We have to talk about the federal government, too. I made a promise last month that I would not talk about one particular Republican, but even leaving him aside, the way the newly emboldened Republican Congress is acting shows that, they too, don't much care for the work of governing.

You can see that most clearly in their major push to repeal the Affordable Care Act, something opposed by a large plurality of Americans and that would adversely affect more than 20 million Americans. Indeed, almost every single piece of that bill is massively popular with voters, even Republican voters.

But repealing the ACA – or, I guess, "Obamacare" – benefits two important Republican constituencies: the rich and super-rich. It would also blow a hole in the budget, a hole that Republicans don't want people to even know about. This does not help normal people.

The new Congress also revealed its true priorities in other ways, including a plan, aborted under intense public pressure, to cripple ethical oversight of Congress and by passing a rule, still in place, that would allow Congress to target individual federal employees if they do something Republicans don't like, such as report scientific facts about climate change.

One more example, this time from the laughably named "House Freedom Caucus," tea-partiers whose antipathy to deficits is their defining characteristic. That sentiment underlay years of relentless opposition to anything President Obama proposed that might help normal people, like supplemental housing assistance, disaster relief aid or expanded food stamps. It seems now that President Obama is in his last days in office, that opposition to deficits has vanished; deficits only matter when Democrats are in charge, apparently.

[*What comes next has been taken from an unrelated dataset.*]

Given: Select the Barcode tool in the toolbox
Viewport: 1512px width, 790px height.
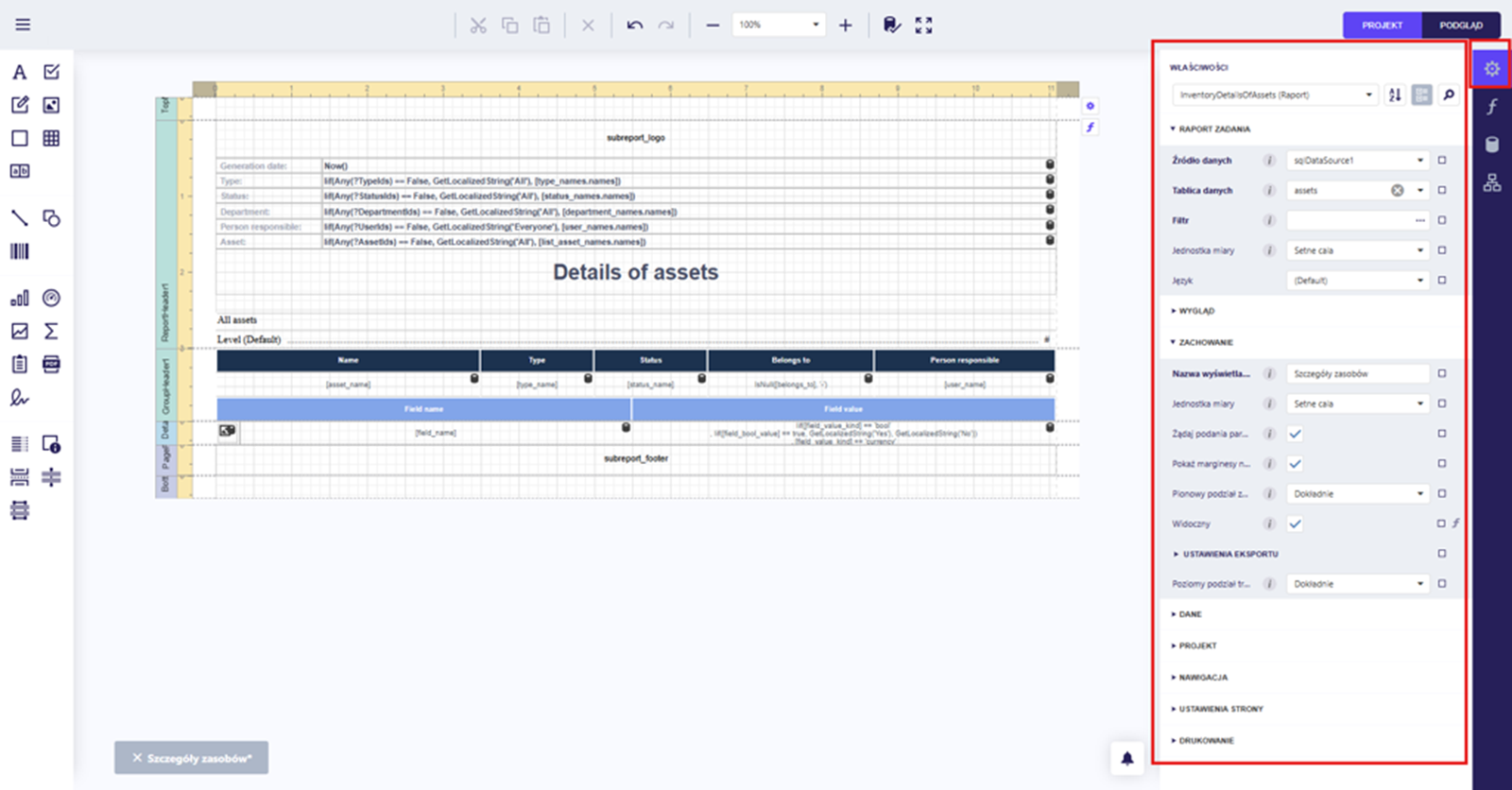Looking at the screenshot, I should (20, 251).
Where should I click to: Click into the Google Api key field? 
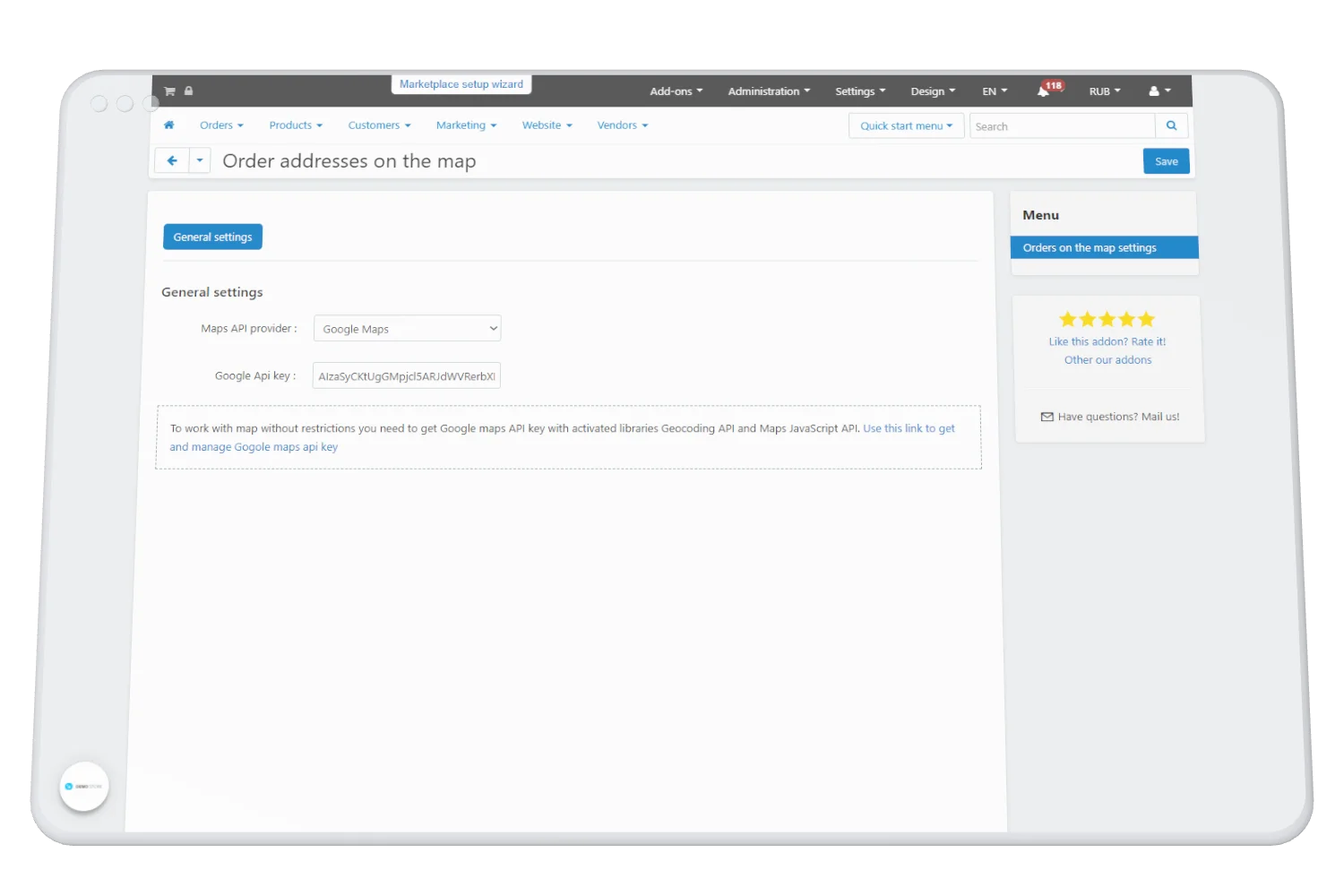coord(406,376)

So that's my big prediction here at the start of 2017. Governance, actual work by elected officials to make the lives of those they serve easier and better, will be out the window. Instead, look for our new Republican overlords to concentrate and consolidate their own power, rack up major deficits, plunge millions of American families into dire financial straits and even do stupid things like make Wisconsin's highways into toll roads.

Jay Bullock Special to OnMilwaukee.com
Jay Bullock is a high school English teacher in Milwaukee, columnist for the Bay View Compass, singer-songwriter and occasional improv comedian.